Lowell had a more cosmopolitan outlook on literature, when he discust 'The Five Indispensable Authors'—Homer, Dante, Cervantes, Shakspere, and Goethe. "Their universal and perennial application to our consciousness and our experience accounts for their permanence and insures their immortality." We may admit that all five of the authors designated by Lowell are truly indispensable, just as we must accept also the incomparable position of the four leaders in the several arts whom Taine set apart in lonely elevation. But both Taine's list and Lowell's we feel to be too brief. The French critic had ranged thru every realm of art to discover finally that the incontestable masters were four and four only. The American critic, altho he limited himself to the single art of literature, dealt with it at large, not distinguishing between the poets and the masters of prose.

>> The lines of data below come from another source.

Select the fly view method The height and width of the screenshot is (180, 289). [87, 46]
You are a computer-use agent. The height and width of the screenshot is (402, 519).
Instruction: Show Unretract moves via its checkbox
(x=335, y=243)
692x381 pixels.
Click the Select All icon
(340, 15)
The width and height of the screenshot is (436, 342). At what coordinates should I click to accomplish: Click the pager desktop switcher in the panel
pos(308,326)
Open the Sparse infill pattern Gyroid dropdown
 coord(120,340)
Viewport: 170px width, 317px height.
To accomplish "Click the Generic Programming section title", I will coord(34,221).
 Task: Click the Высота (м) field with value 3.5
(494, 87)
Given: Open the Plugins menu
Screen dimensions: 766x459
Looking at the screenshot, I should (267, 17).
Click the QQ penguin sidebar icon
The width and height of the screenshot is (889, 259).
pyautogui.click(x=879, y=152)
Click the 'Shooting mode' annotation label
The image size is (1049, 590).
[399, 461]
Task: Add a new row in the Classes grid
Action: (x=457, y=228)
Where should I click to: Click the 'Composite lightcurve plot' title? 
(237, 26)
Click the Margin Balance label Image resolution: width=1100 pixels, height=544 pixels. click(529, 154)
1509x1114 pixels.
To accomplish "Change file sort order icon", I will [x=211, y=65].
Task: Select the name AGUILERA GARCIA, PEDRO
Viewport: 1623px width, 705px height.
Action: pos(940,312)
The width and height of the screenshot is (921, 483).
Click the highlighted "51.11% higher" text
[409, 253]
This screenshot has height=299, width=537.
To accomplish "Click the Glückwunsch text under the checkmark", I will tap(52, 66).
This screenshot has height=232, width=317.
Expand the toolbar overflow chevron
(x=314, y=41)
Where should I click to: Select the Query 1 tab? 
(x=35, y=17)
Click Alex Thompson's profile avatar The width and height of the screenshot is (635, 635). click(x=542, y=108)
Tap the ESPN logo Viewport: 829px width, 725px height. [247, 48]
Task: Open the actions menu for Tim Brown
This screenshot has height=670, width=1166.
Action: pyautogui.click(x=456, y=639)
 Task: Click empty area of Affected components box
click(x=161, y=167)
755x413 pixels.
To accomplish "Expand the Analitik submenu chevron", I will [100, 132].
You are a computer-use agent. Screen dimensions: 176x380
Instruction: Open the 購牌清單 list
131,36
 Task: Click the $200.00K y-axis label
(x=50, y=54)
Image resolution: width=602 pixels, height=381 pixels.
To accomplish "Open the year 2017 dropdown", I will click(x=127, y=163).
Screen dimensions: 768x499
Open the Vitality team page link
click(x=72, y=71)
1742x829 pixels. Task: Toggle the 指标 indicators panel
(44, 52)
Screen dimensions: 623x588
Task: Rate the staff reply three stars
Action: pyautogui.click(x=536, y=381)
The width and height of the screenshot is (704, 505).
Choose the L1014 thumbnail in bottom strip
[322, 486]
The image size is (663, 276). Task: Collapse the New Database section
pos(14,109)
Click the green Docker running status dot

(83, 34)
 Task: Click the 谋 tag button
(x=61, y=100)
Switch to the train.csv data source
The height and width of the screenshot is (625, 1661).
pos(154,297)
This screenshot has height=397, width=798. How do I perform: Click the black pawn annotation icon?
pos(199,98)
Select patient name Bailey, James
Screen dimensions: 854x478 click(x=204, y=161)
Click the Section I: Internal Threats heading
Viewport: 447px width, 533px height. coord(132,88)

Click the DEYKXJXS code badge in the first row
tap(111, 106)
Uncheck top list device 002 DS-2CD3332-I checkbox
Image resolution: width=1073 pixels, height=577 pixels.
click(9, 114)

If we strike out of Lowell's list the single name of Cervantes, who was a poet only in a special and arbitrary sense, we shall have left the names of the four poets whose fame is world-wide—Homer, Dante, Shakspere, Goethe—the only poets whose supremacy is admitted thruout our modern civilization.

To these Matthew Arnold insisted on adjoining a fifth, Milton; and we who speak the same tongue would gladly enroll the blind singer with the other four. Indeed, we might even hold Milton to be securer in this place than Goethe, who has not yet been a hundred years in his grave. But if we ask the verdict of "the whole group of civilized nations," which Matthew Arnold himself impaneled as "free from all suspicion of national and provincial partiality," we are met with the doubt whether Milton has established himself among the races that inherit the Latin tradition as securely as Dante has been accepted by the peoples of Teutonic stock. However high our own appreciation of Milton may be, the cosmopolitan verdict might not include him among the supreme poets. Indeed, we may doubt whether Vergil might not have more votes than Milton, when the struck jury is polled.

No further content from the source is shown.